Legt de verdachte als schadevergoedingsmaatregel ten behoeve van slachtoffer [benadeelde 5] de verplichting op tot betaling aan de Staat van een bedrag van
€ 45.165,- (vijfenveertigduizend honderdvijfenzestig euro), bij gebreke van betaling en verhaal te vervangen door 260 dagen gijzeling en bepaalt dat het te betalen bedrag wordt vermeerderd met de wettelijke rente vanaf 10 mei 2018 tot aan de dag der algehele voldoening.

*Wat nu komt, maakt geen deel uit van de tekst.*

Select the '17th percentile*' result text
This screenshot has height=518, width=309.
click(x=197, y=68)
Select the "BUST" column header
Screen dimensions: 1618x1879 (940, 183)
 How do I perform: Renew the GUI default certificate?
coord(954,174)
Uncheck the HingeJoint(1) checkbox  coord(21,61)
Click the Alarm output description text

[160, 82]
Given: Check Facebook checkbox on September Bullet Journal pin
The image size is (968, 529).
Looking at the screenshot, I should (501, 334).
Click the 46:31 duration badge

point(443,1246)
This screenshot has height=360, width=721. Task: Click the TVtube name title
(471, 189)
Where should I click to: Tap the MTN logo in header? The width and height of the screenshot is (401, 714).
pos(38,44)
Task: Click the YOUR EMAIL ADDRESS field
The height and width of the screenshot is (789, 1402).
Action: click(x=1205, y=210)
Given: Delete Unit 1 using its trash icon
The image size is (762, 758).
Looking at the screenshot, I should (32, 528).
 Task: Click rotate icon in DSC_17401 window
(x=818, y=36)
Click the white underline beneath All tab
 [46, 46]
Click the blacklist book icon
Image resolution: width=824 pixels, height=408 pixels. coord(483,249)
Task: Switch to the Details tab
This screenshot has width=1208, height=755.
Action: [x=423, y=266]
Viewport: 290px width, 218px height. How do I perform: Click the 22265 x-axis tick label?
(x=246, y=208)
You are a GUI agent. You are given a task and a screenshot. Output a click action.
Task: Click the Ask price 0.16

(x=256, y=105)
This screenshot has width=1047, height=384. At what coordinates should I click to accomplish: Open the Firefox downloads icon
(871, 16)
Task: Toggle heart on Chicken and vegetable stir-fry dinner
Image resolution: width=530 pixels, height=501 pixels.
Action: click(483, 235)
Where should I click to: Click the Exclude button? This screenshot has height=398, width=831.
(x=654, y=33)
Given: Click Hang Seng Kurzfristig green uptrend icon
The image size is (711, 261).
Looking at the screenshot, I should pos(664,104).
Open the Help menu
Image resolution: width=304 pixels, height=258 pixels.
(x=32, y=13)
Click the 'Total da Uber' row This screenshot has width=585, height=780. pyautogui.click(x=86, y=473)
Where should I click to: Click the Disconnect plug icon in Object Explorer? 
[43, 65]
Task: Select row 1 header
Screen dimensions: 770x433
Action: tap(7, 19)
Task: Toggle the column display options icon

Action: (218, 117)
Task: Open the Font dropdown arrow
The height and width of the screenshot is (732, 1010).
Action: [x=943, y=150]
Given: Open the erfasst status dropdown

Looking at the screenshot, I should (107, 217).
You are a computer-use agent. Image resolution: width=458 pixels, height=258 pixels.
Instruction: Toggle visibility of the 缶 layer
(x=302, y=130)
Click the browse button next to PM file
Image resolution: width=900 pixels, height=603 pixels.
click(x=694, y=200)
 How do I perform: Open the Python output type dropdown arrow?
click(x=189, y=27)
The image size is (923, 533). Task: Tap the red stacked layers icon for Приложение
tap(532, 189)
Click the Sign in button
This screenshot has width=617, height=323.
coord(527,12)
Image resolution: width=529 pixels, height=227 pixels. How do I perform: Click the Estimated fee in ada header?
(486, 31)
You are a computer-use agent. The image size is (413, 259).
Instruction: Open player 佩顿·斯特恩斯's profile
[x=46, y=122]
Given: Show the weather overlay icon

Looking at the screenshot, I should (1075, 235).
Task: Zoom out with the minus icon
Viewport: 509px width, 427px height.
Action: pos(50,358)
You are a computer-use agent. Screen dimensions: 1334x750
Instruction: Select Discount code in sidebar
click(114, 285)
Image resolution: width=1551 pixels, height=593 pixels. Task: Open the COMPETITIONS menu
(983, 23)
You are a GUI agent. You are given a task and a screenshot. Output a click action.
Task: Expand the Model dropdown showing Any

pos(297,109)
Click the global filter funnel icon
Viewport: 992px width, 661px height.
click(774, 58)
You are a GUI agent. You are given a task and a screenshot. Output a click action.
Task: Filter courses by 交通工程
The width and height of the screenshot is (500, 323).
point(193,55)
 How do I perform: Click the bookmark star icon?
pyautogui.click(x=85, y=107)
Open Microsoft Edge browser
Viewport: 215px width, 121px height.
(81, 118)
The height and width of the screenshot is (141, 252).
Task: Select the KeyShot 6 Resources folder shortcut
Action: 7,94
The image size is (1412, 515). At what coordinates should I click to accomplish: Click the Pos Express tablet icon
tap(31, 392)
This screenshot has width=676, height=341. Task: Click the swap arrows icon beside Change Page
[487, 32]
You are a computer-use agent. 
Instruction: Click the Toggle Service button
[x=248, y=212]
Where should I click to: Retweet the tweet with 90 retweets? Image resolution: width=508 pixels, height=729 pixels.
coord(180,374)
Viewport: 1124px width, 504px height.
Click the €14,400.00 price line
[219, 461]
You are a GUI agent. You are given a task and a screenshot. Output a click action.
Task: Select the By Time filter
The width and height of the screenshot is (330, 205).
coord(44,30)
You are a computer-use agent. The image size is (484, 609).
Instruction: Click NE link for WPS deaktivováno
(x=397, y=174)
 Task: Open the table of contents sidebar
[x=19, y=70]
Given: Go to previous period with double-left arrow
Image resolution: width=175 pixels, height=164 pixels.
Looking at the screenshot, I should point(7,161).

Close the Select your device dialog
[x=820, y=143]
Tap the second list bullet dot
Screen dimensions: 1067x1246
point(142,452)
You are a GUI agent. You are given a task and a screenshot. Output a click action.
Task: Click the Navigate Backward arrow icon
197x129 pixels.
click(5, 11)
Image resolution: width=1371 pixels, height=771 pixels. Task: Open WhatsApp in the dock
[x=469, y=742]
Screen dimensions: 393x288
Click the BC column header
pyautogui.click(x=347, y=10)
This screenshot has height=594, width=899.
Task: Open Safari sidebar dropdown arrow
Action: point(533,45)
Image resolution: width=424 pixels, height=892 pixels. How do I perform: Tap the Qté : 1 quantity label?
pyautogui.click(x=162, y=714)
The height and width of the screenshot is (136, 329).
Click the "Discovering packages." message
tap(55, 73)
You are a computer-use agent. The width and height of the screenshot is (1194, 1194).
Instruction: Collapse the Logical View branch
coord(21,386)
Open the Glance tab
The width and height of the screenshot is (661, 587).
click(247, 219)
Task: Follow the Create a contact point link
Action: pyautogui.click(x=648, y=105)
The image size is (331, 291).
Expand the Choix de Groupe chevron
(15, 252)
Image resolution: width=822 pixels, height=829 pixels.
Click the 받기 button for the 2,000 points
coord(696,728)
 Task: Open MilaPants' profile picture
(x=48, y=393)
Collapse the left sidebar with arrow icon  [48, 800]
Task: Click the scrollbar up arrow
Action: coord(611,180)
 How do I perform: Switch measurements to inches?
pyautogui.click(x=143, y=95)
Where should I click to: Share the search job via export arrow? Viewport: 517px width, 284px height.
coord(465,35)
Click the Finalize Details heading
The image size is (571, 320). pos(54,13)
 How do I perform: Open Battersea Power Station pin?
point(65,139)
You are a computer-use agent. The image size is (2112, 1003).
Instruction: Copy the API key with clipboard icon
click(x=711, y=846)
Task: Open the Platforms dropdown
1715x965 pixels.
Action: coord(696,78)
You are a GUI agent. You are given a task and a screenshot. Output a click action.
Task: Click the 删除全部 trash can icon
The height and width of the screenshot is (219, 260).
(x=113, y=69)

De toepassing van de gijzeling heft de hiervoor opgelegde betalingsverplichting niet op.
Bepaalt dat voor zover dit bedrag of een gedeelte daarvan reeds door of namens de medeverdachte aan de benadeelde partij en/of de Staat is betaald, de verdachte in zoverre van die verplichting zal zijn ontslagen.
Bepaalt dat betalingen aan de benadeelde partij in mindering strekken op de verplichting tot betaling aan de Staat en dat betalingen aan de Staat in mindering strekken op de verplichting tot betaling aan de benadeelde partij.
Gelast de teruggave aan de verdachte van de inbeslaggenomen opbergdoos voor een Cartier horloge.
Wijst af de vordering van de officier van justitie tot tenuitvoerlegging van de bij arrest van het gerechtshof ’s Hertogenbosch in de zaak met parketnummer 20.002674.14 opgelegde voorwaardelijke straf.
Samenstelling rechtbank en uitspraakdatum
Dit vonnis is gewezen door
mr M.C.J. Lommen, voorzitter,
mr. C.H. de Jonge van Ellemeet en mr. P. Reemst, rechters,
in tegenwoordigheid van de griffier G.A.M. Delis,
en uitgesproken op de openbare terechtzitting van 29 augustus 2024.
Mr. de Jonge van Ellemeet en mr. Reemst zijn buiten staat dit vonnis mede te ondertekenen.